==== THE INPUT ====
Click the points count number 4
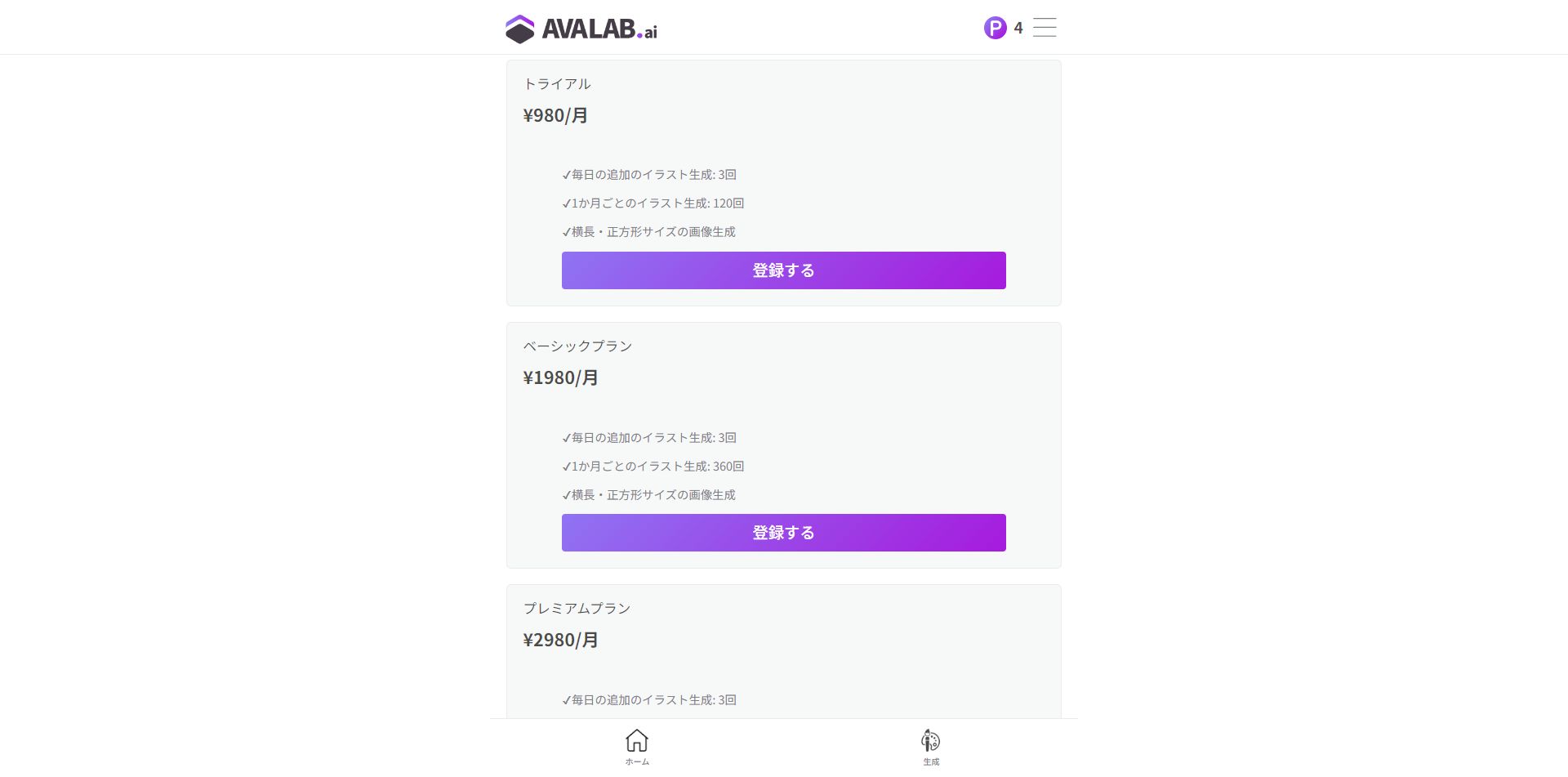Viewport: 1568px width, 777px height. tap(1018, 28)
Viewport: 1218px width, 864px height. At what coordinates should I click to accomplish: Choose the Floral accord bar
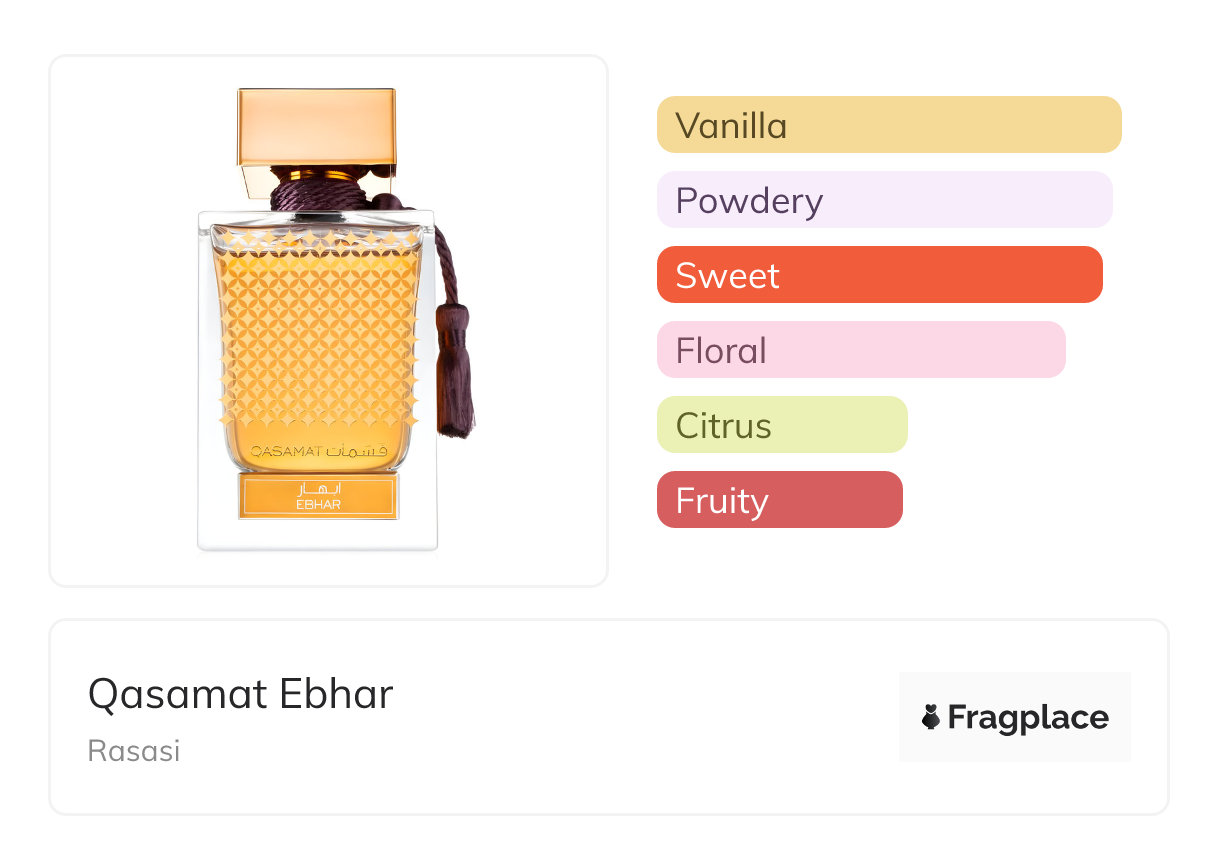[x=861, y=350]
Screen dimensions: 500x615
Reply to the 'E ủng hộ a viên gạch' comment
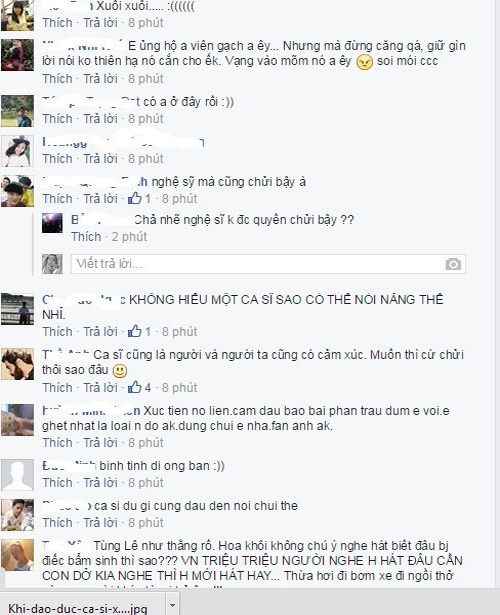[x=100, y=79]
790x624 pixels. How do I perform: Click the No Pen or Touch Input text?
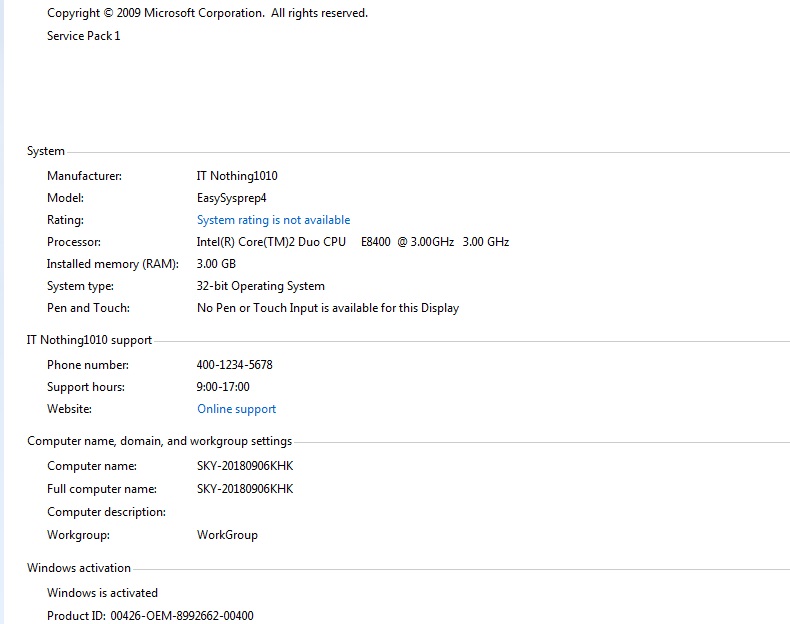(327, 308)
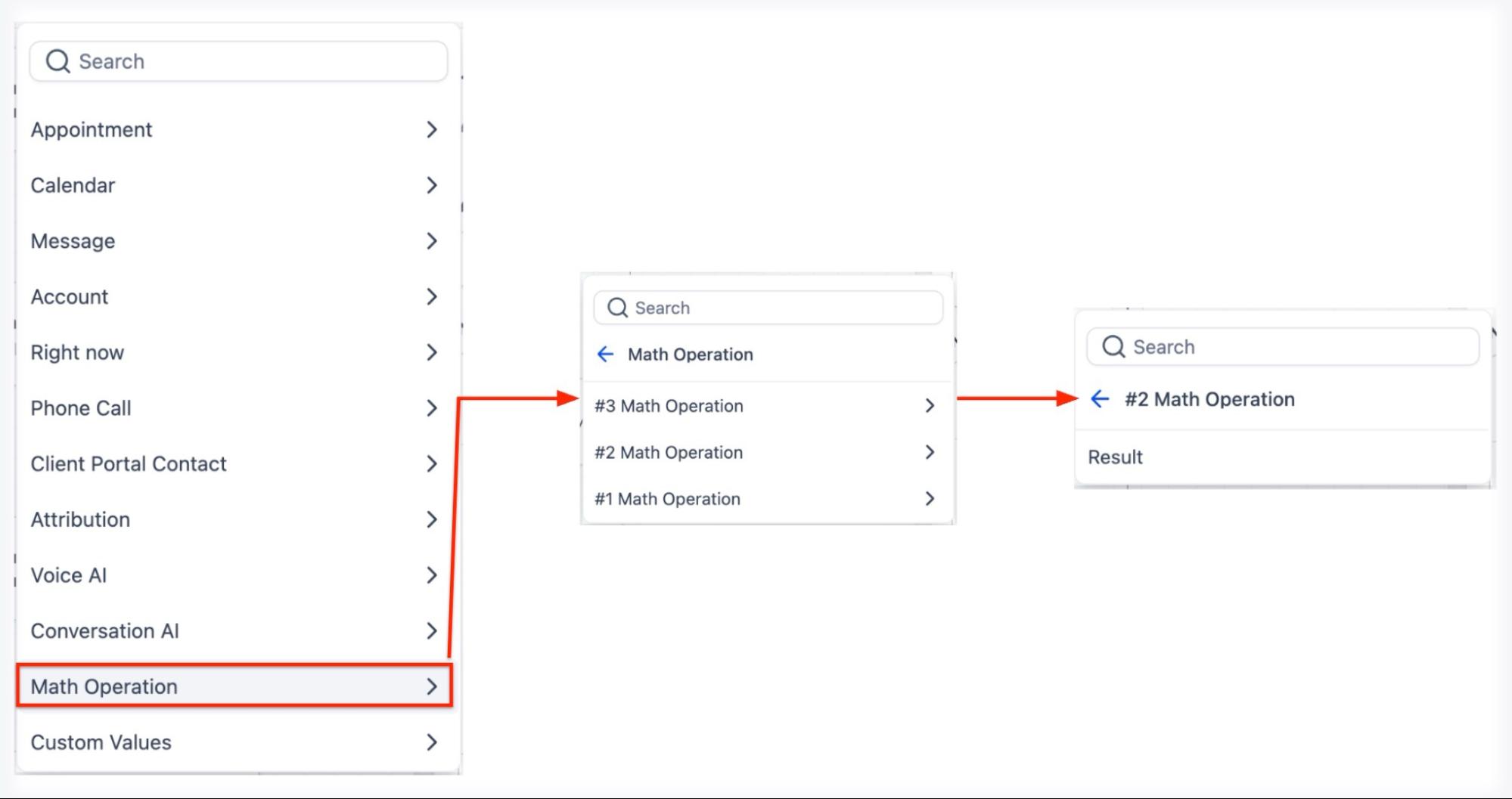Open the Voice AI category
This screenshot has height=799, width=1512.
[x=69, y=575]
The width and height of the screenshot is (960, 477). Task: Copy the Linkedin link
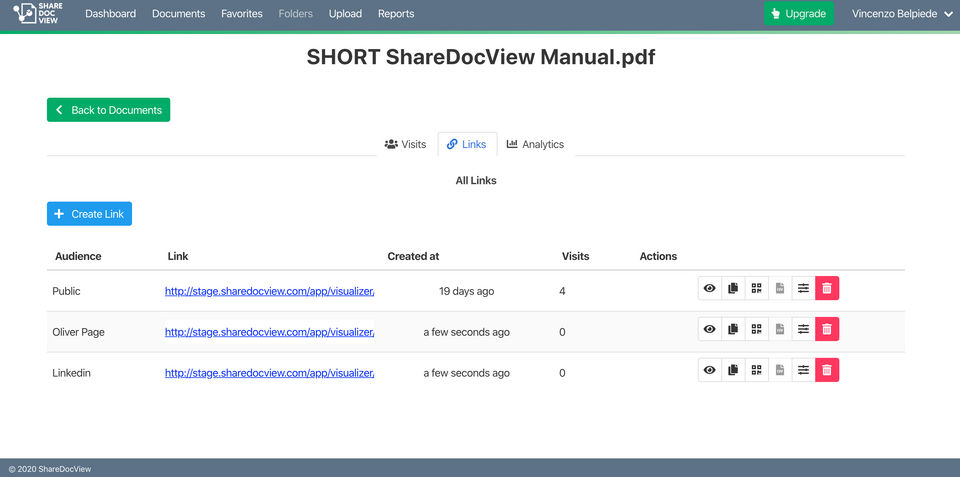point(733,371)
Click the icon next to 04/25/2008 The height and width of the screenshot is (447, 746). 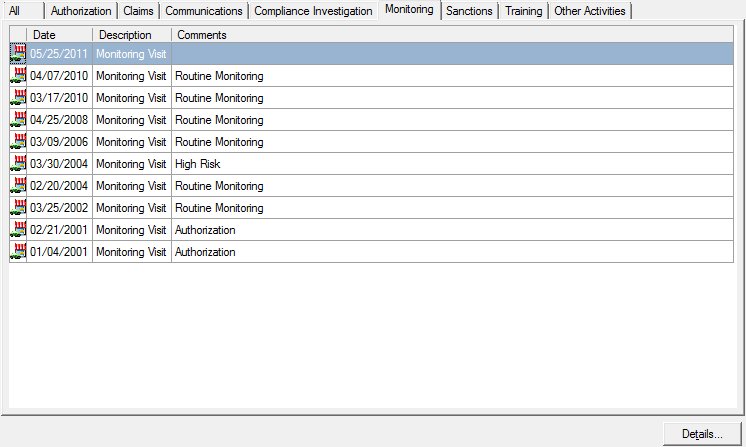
====
● **GIVEN PROBLEM**:
Please put these lines into a Markdown table with the columns "Row" and "Line", numbering each line and skipping any blank ones. Leave out the pictures.

● **FINISHED TASK**:
| Row | Line |
|---|---|
| 1 | Click the points count number 4 |
| 2 | Viewport: 1568px width, 777px height. tap(1018, 28) |
| 3 | Viewport: 1218px width, 864px height. At what coordinates should I click to accomplish: Choose the Floral accord bar |
| 4 | [x=861, y=350] |
| 5 | Screen dimensions: 500x615 |
| 6 | Reply to the 'E ủng hộ a viên gạch' comment |
| 7 | [x=100, y=79] |
| 8 | 790x624 pixels. How do I perform: Click the No Pen or Touch Input text? |
| 9 | (327, 308) |
| 10 | Open the Voice AI category |
| 11 | This screenshot has height=799, width=1512. |
| 12 | [x=69, y=575] |
| 13 | The width and height of the screenshot is (960, 477). Task: Copy the Linkedin link |
| 14 | point(733,371) |
| 15 | Click the icon next to 04/25/2008 The height and width of the screenshot is (447, 746).  |